> **Document excerpt**
* * * * * * * * *
But little did I know it’s just the British equivalent of the American frat-boy-ism: “You’re sooooo hot!!!”  Which means nothing, actually. It’s just a segue to “Wanna come back to my place??”   Sigh.

I didn’t realize it till this trip though. The first night we met the British military boys, their commander kept telling me how much he liked my “pretty face.” Sweet, and again, I have no problem receiving attention, so I totally bought into it.

Then the next night, we went to another pub in Leicester Square. I was waiting for my drink and the bartender (tall and cute, just my type!) came over and asked for my ID. Ok, isn’t the drinking age in the UK like 16 or something? There was no way he needed to ID me. But I handed it over, and he looked at my year of birth and this look of utter surprise came over his face and he says: “Wow. You look great!”

Um, thanks!?  I was pretty offended. Can I just get a damn drink? I don’t need to be reminded I’m old as dirt. His take was that I should be flattered he needed to see it. Hmph.

Anyway, he continued to chat, asked what I was doing there, how long I was in town, etc and finally after making my drink (hello, the ONLY thing I wanted) he leaned over and whispered, “You are so very pretty.”

Which then threw me off guard – and it was my turn to look surprised because it was so random, and yes, SUPER sweet, but that’s also when the light bulb went off. Do they even mean it, or is it just a numbers game? Like if they say that to 100 women, 5 will be flattered enough to do something?  I can’t figure out if the boys there actually do think I’m attractive and are being honest and I should move to take advantage of it!?!?!??? OR is it just a line?

(Also, did I get any free drinks out of this? NO. So totally useless as far as I was concerned, even if he did mean it. )

The rest of the night was spent with these Italian guys we met at the bar – they were hilarious! Two spoke English perfectly fine, but the third didn’t. So how is it that he spoke with his hands, on our bodies? It’s like he got away with free grabs just because he was unable to speak the language… not a bad play, actually.

Some highlights from the night:

Me and C: “Hey, look at that Italian place, Bella Italia, would you want to eat there? ”
* * * * * * * * *
> **Problem A**
Rewrite the rows below, putting "Starred places" in place of "Saved places" and keeping everything else the same, and leave the pictures out.
The travel story has no connection to the rows that follow it.
* * * * * * * * *
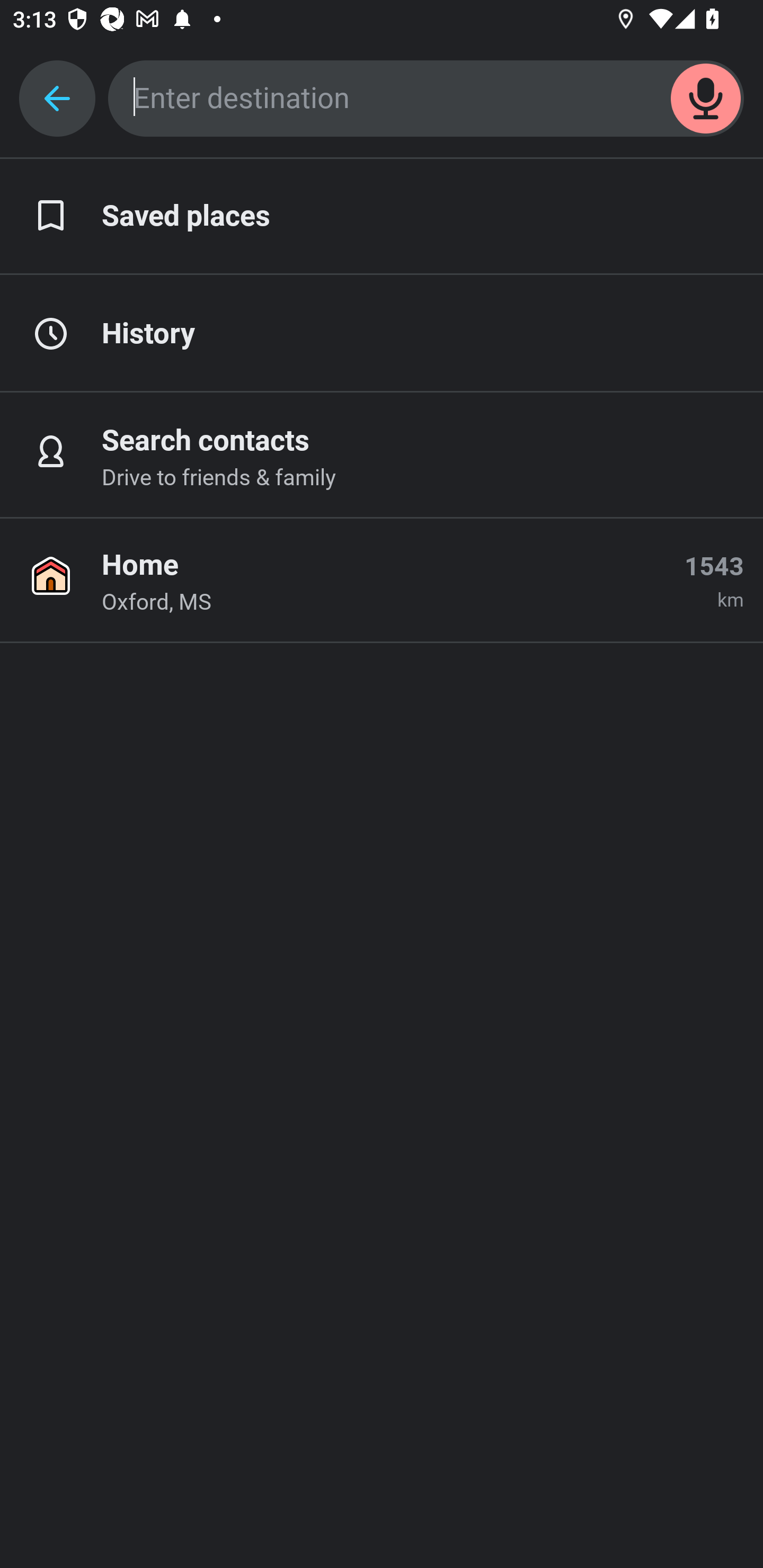
Enter destination sideMenuSearchBox (425, 98)
Saved places (381, 216)
History (381, 334)
Search contacts Drive to friends & family (381, 456)
Home Oxford, MS 1543 km (381, 580)
Given the description of an element on the screen output the (x, y) to click on. 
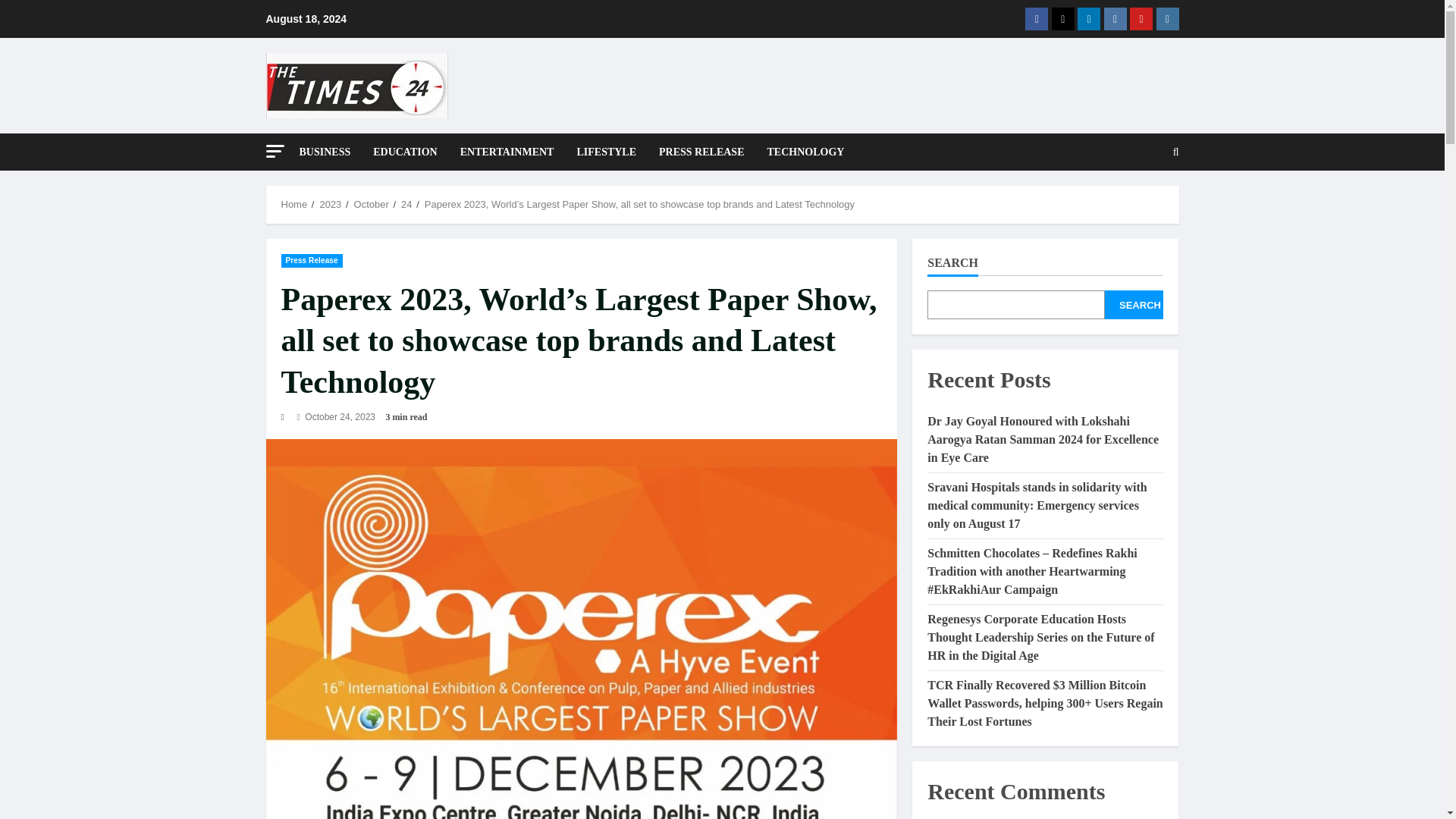
VK (1114, 18)
Twitter (1062, 18)
Youtube (1141, 18)
Linkedin (1088, 18)
Instagram (1166, 18)
Facebook (1036, 18)
Given the description of an element on the screen output the (x, y) to click on. 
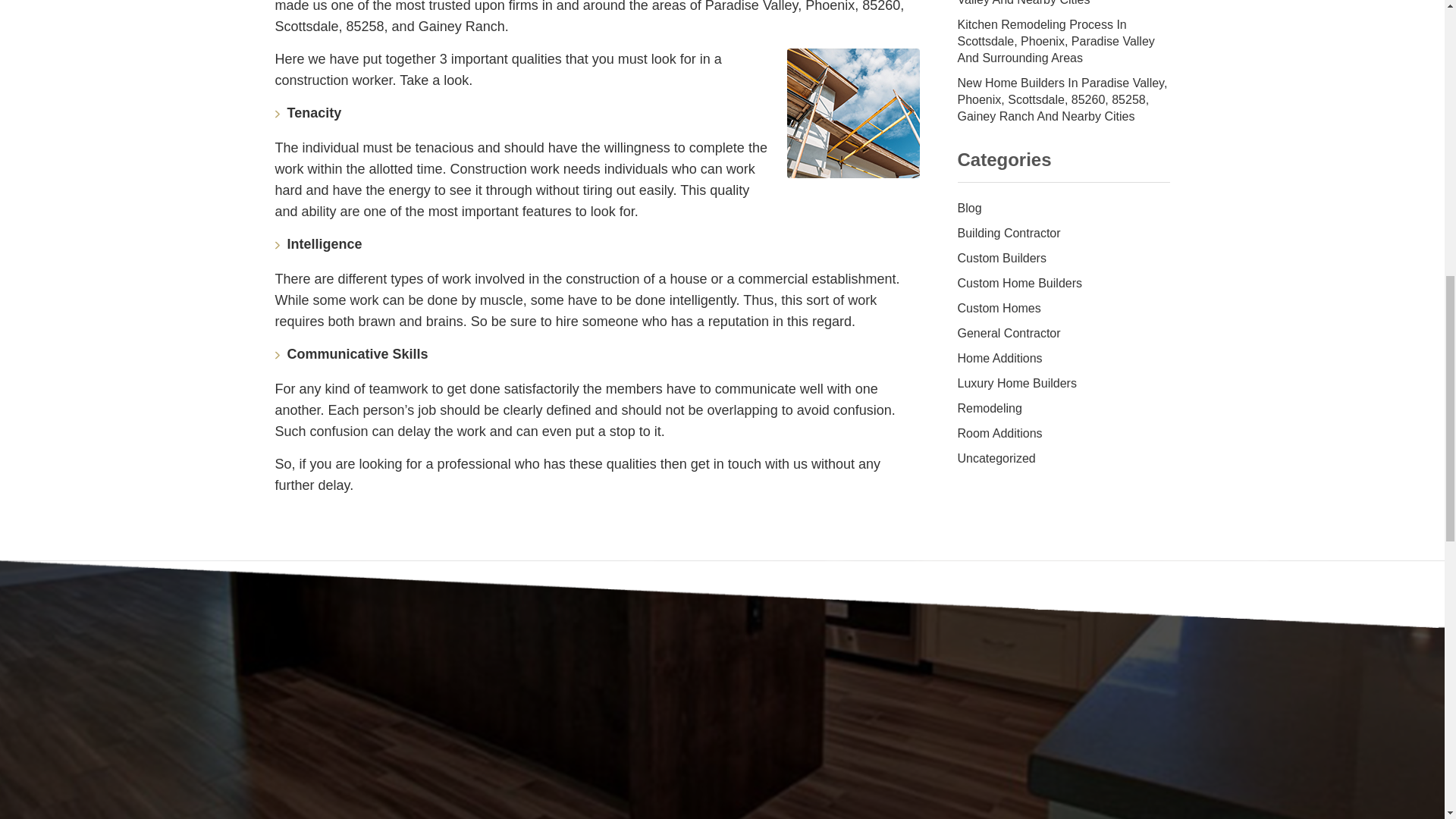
* * * * * * * * *
> **Problem B**
Translate this sentence from the travel story into Spanish: "The rest of the night was spent with these Italian guys we met at the bar – they were hilarious!"

> **Full answer A**
Enter destination sideMenuSearchBox (425, 98)
Starred places (381, 216)
History (381, 334)
Search contacts Drive to friends & family (381, 456)
Home Oxford, MS 1543 km (381, 580)
Given the description of an element on the screen output the (x, y) to click on. 
VK (1114, 18)
Twitter (1062, 18)
Youtube (1141, 18)
Linkedin (1088, 18)
Instagram (1166, 18)
Facebook (1036, 18)
Given the description of an element on the screen output the (x, y) to click on. 

> **Full answer B**
El resto de la noche la pasamos con estos chicos italianos que conocimos en el bar: ¡eran divertidísimos!